» **EXERCISES**:
[a] Reproduce the editorial on unemployment insurance from "Friday’s editorial applauds" to "surprise next year.", word for word.
[b] Continue the editorial on unemployment insurance rates, starting right after its last sentence.

» **SELECTED EXTRACT**:
::::::

Friday’s editorial applauds the compromise reached in the legislature on reducing soaring unemployment insurance bills:
Seasonal workers on the Grand Strand could be in for a surprise next year.
As the legislature quickly headed toward the end of its regular session this week, a compromise bill on unemployment benefits passed on Wednesday containing a new restriction on unemployment benefits for those who work for seasonal businesses. The change comes with a number of others that should ease the draconian increases in unemployment insurance rates that surprised businesses following last year’s reform of the state’s ill-fated Employment Security Commission.
That reform, which dissolved the ESC and created the new Department of Employment and Workforce, followed the digging of a $900 million financial pit by the overseers of the state’s unemployment trust fund. In order to pay back that money to the federal government, the legislature opted to raise rates on employers, deciding fairly that it made sense to raise rates the most on those employers whose workers claimed more in unemployment benefits. That method has meant skyrocketing bills for many businesses in our area – particularly seasonal businesses that lay off many workers each year.

::::::

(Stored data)
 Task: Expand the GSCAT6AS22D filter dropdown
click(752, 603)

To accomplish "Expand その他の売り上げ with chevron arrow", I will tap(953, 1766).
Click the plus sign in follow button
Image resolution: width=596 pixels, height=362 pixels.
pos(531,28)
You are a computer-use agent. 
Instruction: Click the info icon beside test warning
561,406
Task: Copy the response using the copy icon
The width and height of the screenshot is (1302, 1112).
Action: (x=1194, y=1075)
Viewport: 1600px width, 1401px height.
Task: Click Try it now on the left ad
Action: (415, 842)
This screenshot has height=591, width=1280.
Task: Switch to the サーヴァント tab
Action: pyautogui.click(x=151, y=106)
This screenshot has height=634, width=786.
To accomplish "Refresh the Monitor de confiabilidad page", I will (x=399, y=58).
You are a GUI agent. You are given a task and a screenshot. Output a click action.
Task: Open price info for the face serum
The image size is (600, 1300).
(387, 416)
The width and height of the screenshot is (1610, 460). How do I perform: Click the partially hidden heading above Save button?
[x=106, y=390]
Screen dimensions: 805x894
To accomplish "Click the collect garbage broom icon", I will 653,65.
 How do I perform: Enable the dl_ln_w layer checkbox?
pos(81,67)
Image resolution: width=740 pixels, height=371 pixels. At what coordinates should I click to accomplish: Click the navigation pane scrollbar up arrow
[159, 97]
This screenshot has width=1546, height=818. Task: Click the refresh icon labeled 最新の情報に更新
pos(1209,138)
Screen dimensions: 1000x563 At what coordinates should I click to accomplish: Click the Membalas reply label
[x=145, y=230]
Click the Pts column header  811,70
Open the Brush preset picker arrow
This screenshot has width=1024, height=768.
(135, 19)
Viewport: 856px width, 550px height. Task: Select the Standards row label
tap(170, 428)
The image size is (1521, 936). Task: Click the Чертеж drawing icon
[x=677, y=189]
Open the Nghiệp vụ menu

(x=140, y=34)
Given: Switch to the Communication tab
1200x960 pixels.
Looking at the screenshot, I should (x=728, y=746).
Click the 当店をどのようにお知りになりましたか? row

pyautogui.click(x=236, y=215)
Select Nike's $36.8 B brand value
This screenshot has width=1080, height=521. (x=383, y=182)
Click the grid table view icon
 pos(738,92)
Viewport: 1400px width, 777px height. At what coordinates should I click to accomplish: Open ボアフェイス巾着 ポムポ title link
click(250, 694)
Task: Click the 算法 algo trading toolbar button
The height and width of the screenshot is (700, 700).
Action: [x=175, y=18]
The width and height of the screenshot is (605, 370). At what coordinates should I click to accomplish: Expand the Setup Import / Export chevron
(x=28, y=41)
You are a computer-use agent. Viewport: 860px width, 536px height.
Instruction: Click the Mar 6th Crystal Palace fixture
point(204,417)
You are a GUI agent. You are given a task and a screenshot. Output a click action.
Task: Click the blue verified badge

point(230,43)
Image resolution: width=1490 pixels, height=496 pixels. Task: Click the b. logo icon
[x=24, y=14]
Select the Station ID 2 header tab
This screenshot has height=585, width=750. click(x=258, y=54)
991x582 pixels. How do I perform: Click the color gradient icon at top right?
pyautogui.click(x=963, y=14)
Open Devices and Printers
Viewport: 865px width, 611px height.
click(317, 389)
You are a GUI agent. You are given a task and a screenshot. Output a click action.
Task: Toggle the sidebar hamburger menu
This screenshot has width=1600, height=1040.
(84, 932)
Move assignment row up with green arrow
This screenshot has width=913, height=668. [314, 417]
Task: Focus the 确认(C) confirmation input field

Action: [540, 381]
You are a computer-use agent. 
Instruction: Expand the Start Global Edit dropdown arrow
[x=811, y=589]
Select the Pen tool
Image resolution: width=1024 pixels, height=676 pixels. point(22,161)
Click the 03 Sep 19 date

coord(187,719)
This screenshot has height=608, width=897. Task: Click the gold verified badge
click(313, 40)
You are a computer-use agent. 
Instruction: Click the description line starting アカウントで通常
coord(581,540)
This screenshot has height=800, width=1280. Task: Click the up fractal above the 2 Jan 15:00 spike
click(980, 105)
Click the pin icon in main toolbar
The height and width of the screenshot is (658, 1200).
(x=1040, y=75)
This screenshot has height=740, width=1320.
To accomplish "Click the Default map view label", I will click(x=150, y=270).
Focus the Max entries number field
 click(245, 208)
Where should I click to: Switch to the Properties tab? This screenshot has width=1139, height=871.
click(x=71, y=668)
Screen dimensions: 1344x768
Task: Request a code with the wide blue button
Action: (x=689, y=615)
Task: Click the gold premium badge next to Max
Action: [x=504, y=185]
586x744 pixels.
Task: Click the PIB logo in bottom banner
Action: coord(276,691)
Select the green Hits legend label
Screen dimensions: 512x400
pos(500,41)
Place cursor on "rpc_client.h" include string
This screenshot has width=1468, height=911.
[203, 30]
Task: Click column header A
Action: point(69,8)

::::::

» **OUTPUTS BY TASK**:
[a]
Friday’s editorial applauds the compromise reached in the legislature on reducing soaring unemployment insurance bills:
Seasonal workers on the Grand Strand could be in for a surprise next year.

[b]
Republican Sen. Ray Cleary of Murrells Inlet has been involved in the changes since the beginning, and said the legislature has done the best it could with the options available to it. “We actually fixed the problem last year,” he said, “but because the hole was so deep to kind of fix it and pay the federal government back, it put an extreme burden on employers.”
The measures passed by the General Assembly should ease some of that burden. On one hand, rates will be lowered. The Senate version of the budget aimed $100 million in unexpected revenue at the problem, which is expected to lower rates across the board by up to 20 percent, according to Cleary.
Stephen Greene, president of the Myrtle Beach Area Hospitality Association, who told us in April that about 85 percent of the businesses in his group had been affected, was pleased at the prospect of lower bills.
“Obviously that would have an impact on the short term,” Greene said. But he also looked forward to the more lasting rule changes passed. “On the long-term, all the bills that I’ve seen have a seasonal exemption clause. … That might give flexibility to a lot of these businesses.“
The clause Greene refers to offers a reasonable middle ground between offering no unemployment to seasonal workers – the stance the governor had proposed – and the current practice of offering unemployment benefits to all seasonal workers.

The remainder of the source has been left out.